Ende März verkündeten Bürgermeister Matteo Lepore und der für die Digitale Agenda zuständige Massimo Bugani einen Plan für Digitale Innovation 2022-2024. Teil des Plans ist die Nutzung künstlicher Intelligenz zur Verkehrsmessung und -lenkung, unter anderem indem die Bürger über den Verkehrsfluss informiert werden.
Man kann hier gewisse Gefahren in Richtung Erstellung von Bewegungsprofilen erahnen, wenn man der Stadtregierung einen Hang zur Überwachung, Kontrolle und Manipulation ihrer Bürger unterstellen will.
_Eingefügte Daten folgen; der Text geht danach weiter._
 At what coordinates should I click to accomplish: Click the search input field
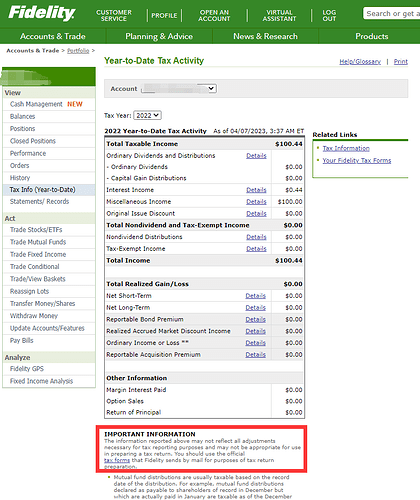pyautogui.click(x=391, y=14)
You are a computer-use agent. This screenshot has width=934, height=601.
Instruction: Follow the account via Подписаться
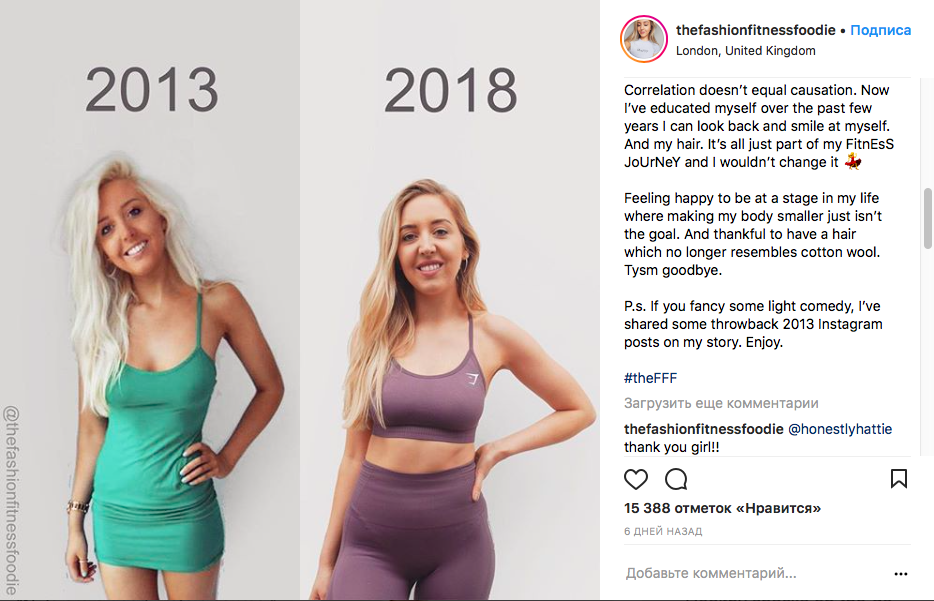(881, 30)
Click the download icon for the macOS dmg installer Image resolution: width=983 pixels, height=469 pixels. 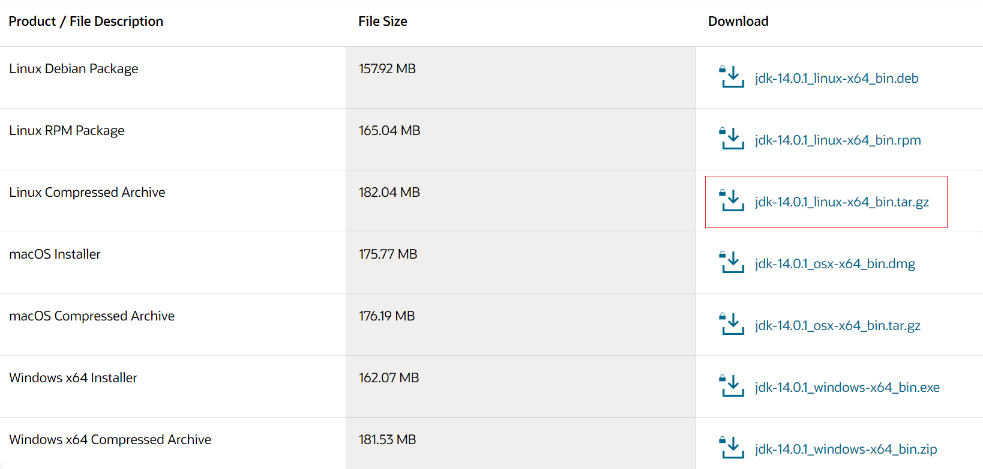coord(732,263)
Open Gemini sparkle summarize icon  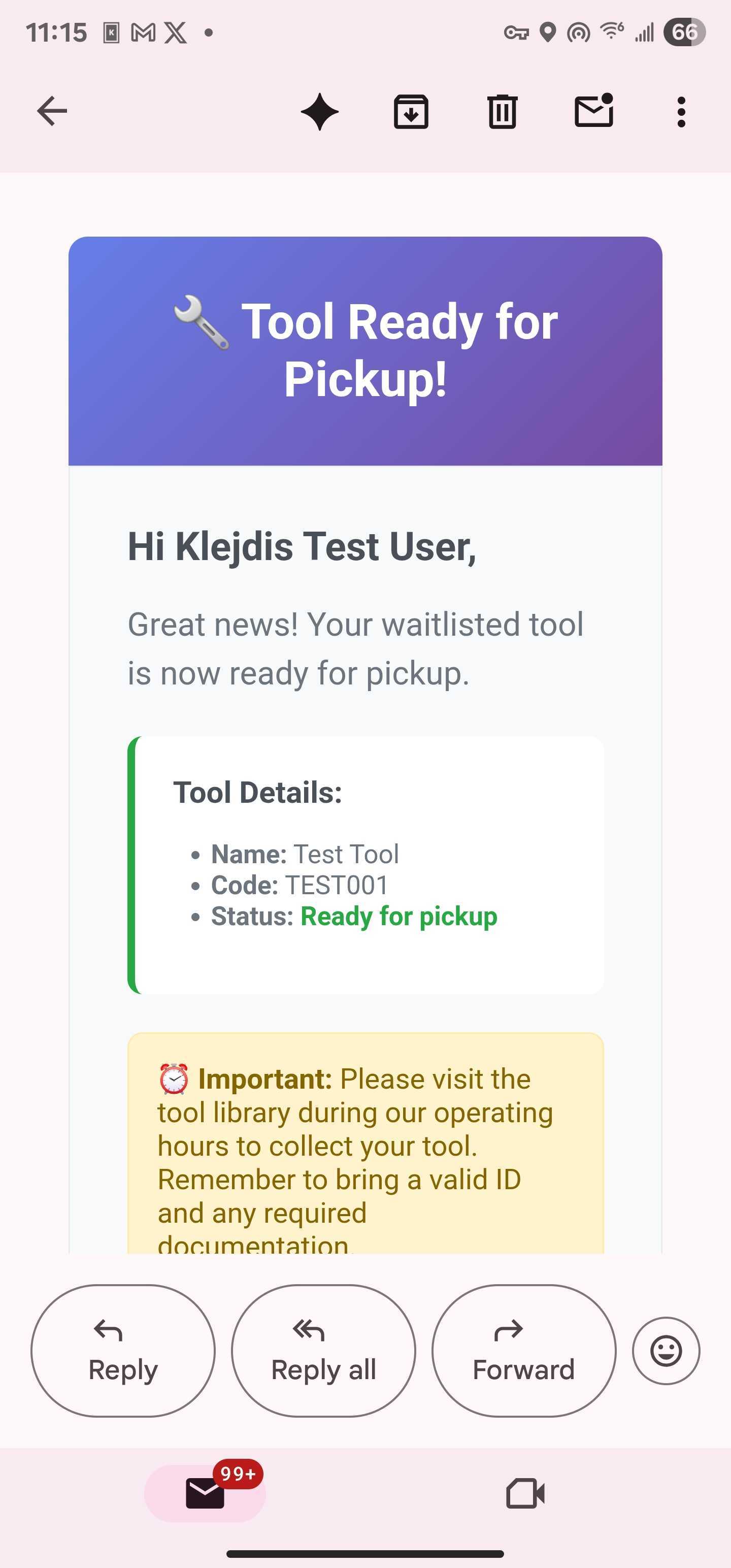tap(319, 112)
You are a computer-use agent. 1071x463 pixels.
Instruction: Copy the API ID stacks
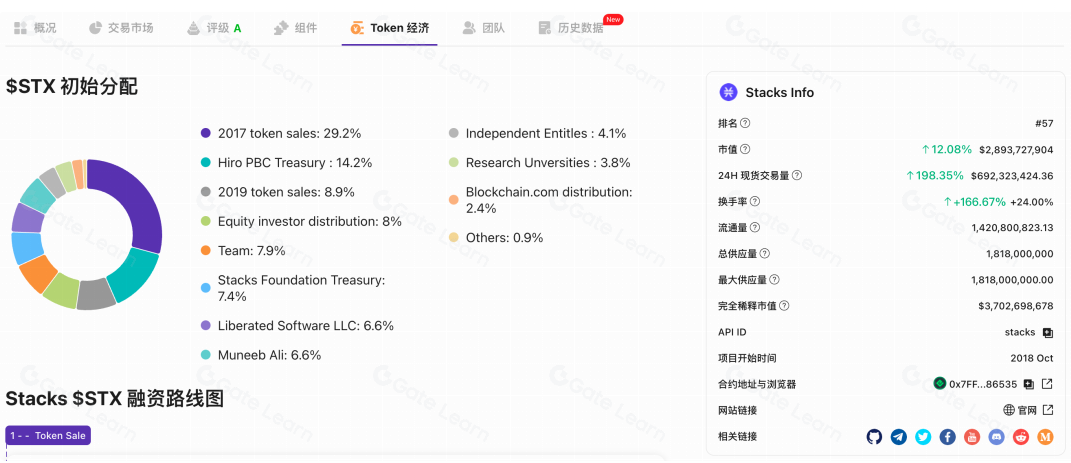(1047, 332)
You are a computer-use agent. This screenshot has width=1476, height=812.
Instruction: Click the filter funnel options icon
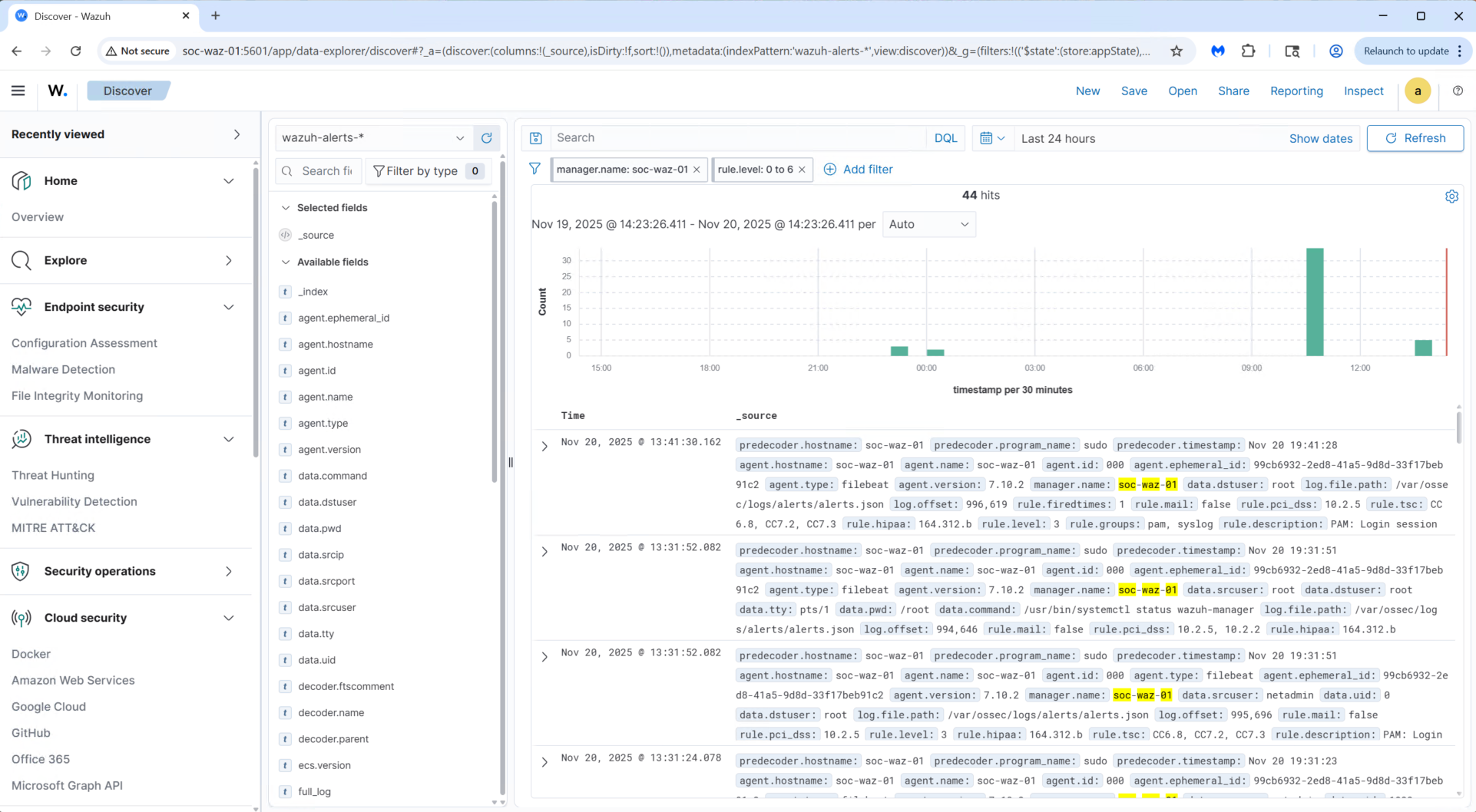click(x=535, y=169)
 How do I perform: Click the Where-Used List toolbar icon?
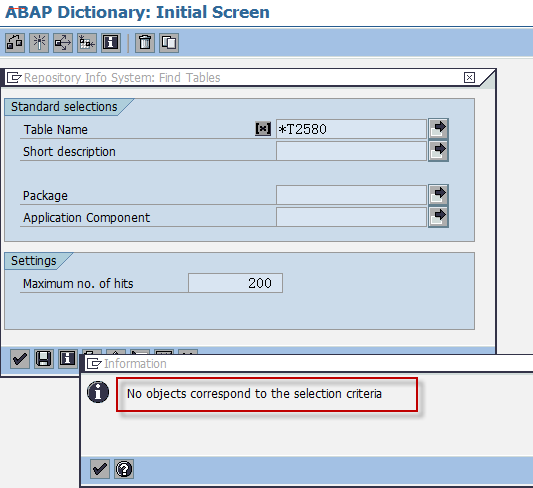point(63,43)
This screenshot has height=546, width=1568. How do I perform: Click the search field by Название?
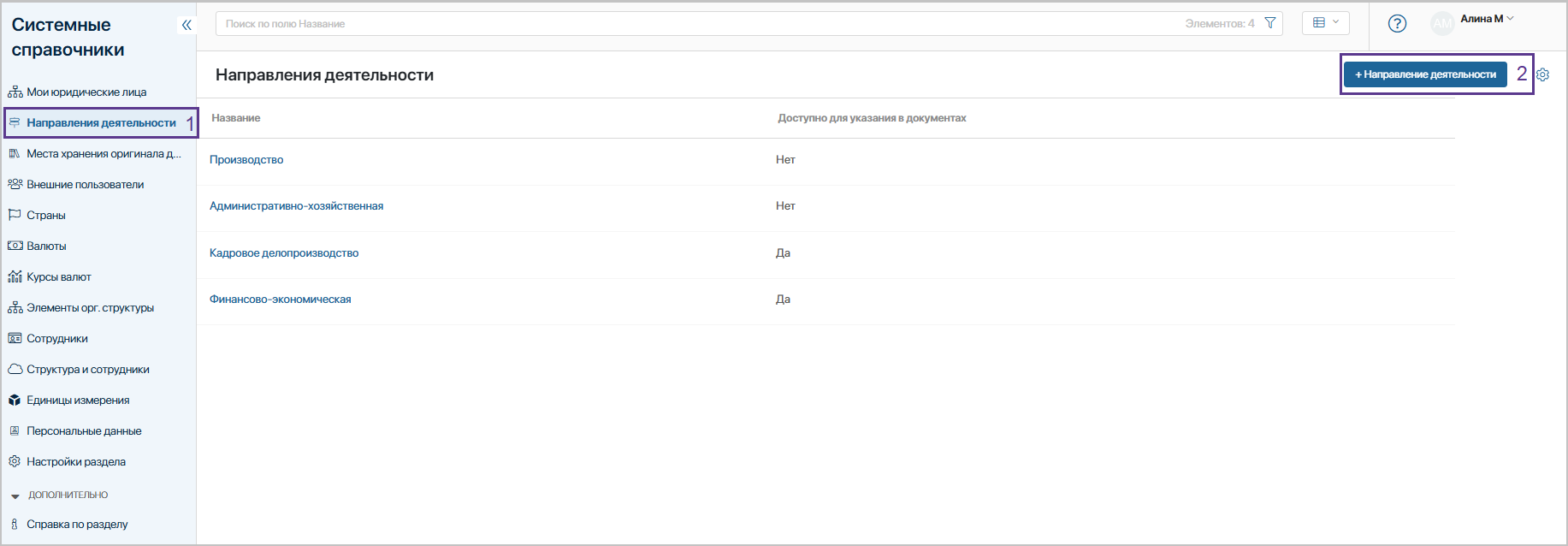pyautogui.click(x=684, y=24)
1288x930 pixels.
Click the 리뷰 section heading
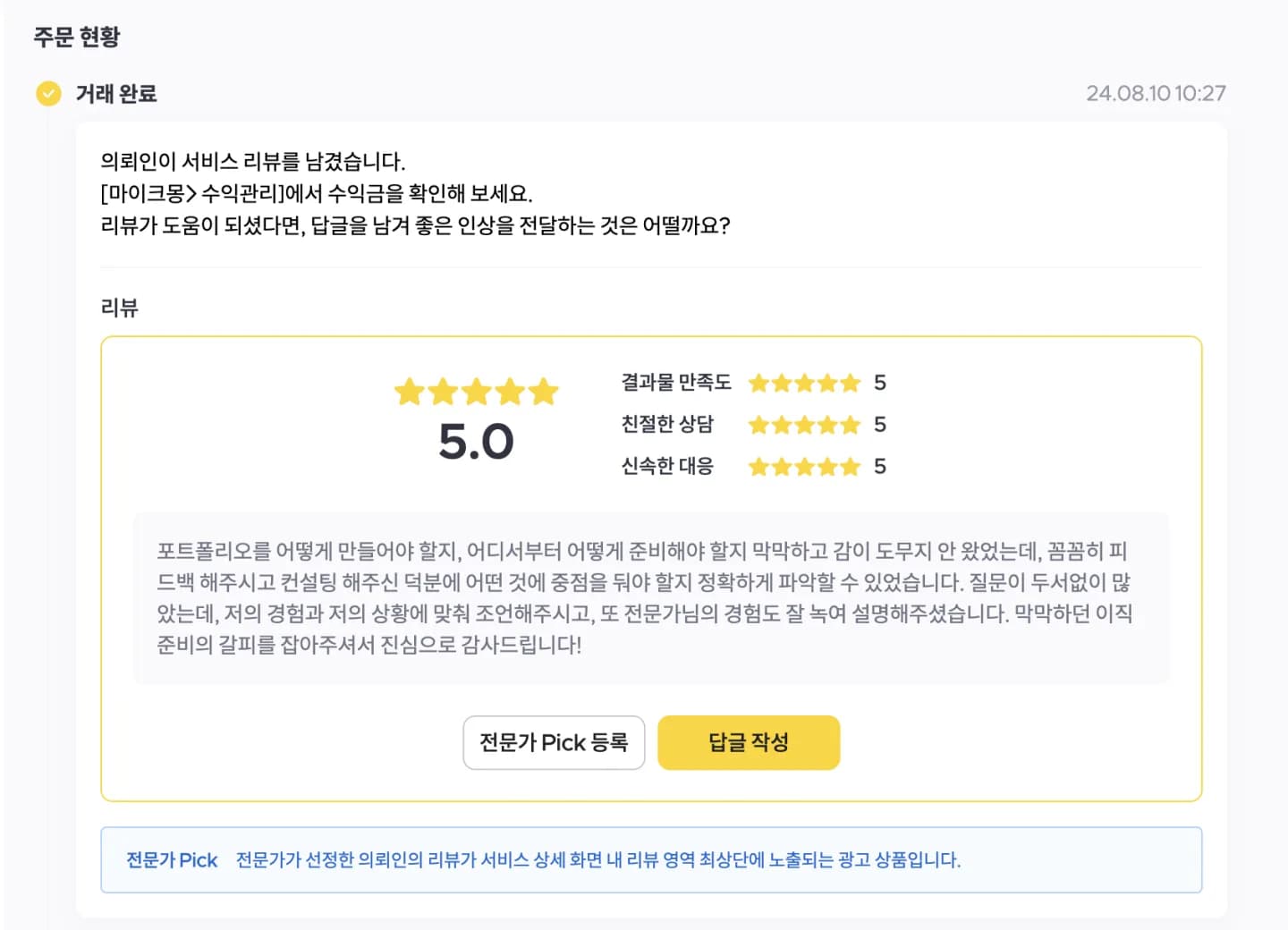[120, 308]
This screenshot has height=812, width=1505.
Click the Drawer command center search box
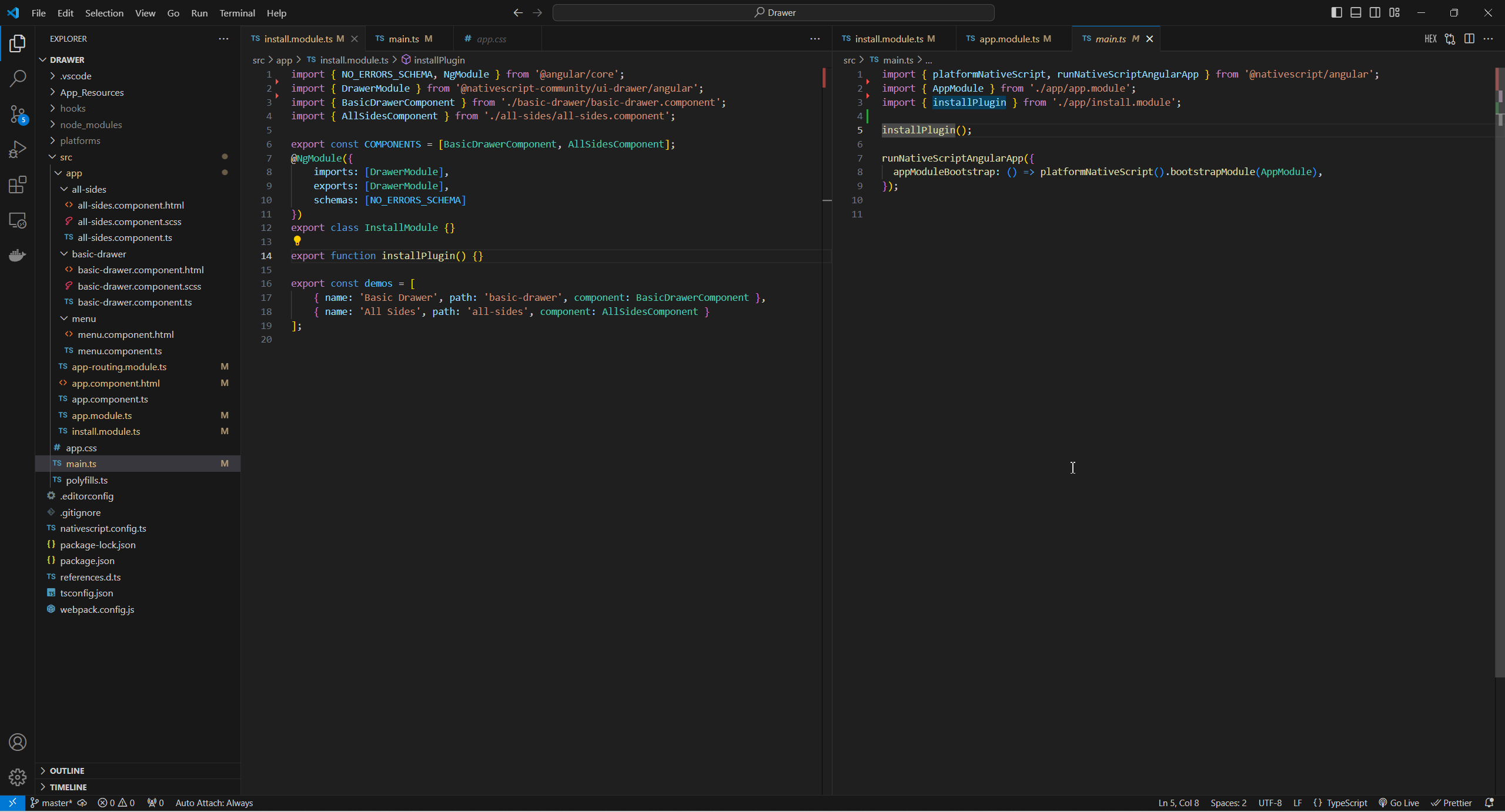coord(773,13)
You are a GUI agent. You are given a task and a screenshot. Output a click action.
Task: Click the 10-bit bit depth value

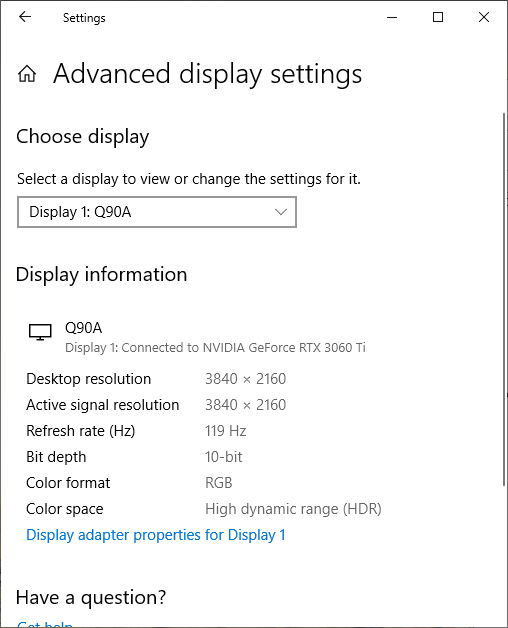coord(224,457)
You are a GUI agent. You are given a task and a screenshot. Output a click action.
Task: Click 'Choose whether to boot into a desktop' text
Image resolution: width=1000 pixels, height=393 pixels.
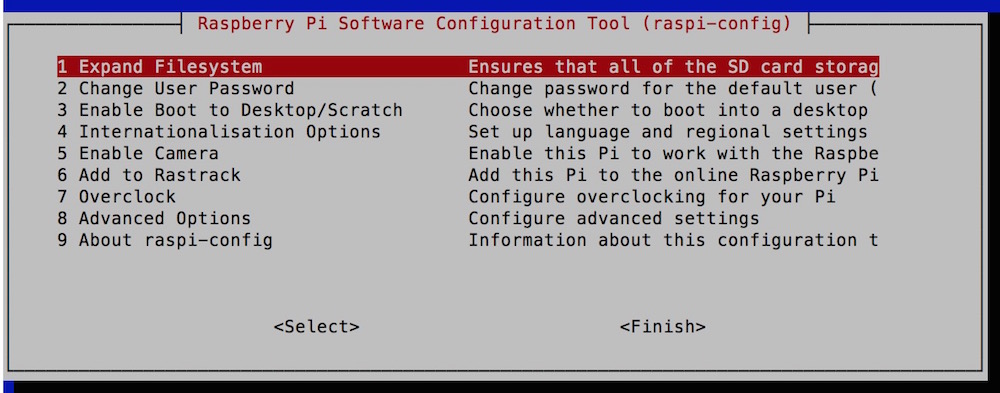(668, 110)
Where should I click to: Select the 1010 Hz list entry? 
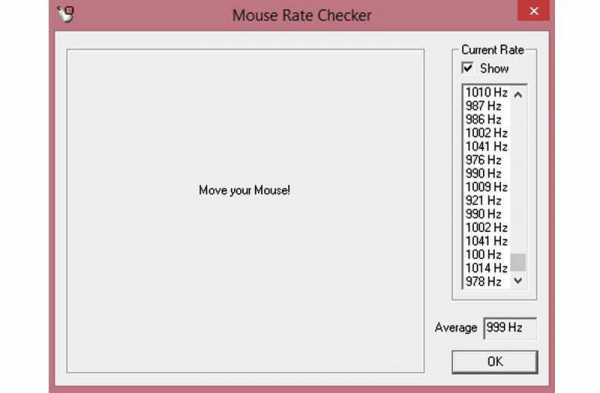pos(486,92)
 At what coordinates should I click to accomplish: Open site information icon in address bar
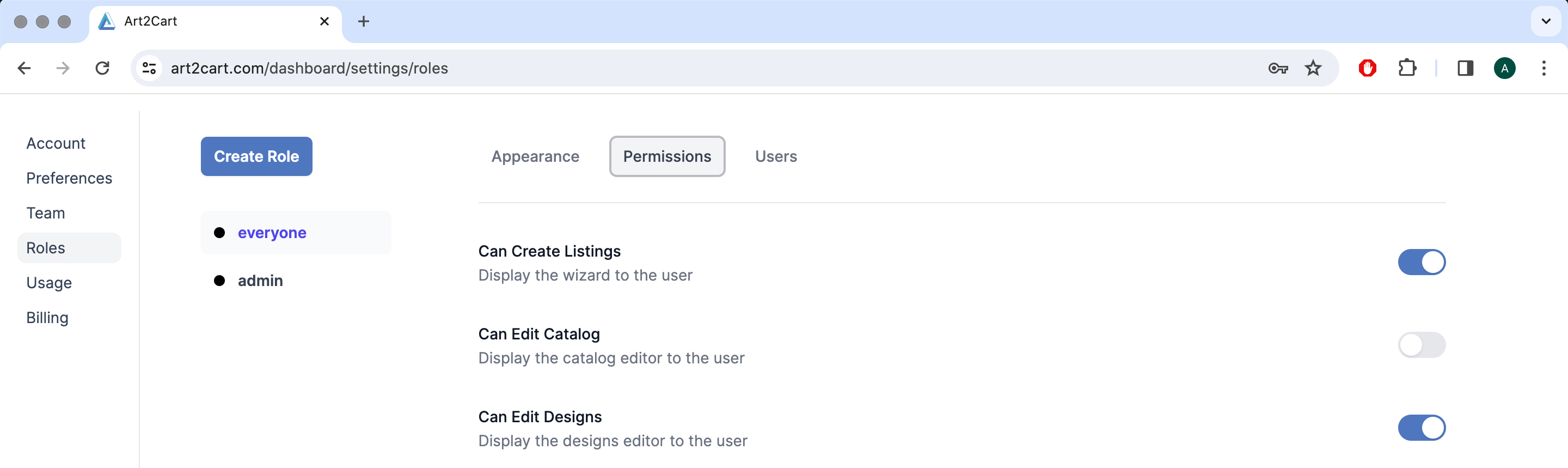tap(149, 68)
Dafür gaben Lepore und Bugani auf der gleichen Pressekonferenz allen Anlass. Denn sie kündigten außerdem für September ein Pilotprojekt an, bei dem Bürger Punkte sammeln können, wenn sie sich im Sinne der Stadtverwaltung vorbildlich verhalten. Bugani beschrieb das geplante „Smart Citizen Wallet“ (engl. Name im ital. Original) so:
„Im Zentrum steht der tugendhafte Bürger, der zum Beispiel Müll gut trennt, keine Energie vergeudet, öffentliche Verkehrsmittel benutzt, keine Bußgelder bekommt oder sich für die Bologna Welcome Card engagiert. Zu diesen Menschen sagt die Stadt ‚wir geben Ihnen Punkte‘ als Teil einen Belohnungssystems mit individuell nutzbaren Prämien.“
Mich gruselt, wenn ein Beamter derart schambefreit sein partriarchalisches Menschenbild zur Schau stellt und dafür offenbar nicht einmal heftigen Gegenwind bekommt.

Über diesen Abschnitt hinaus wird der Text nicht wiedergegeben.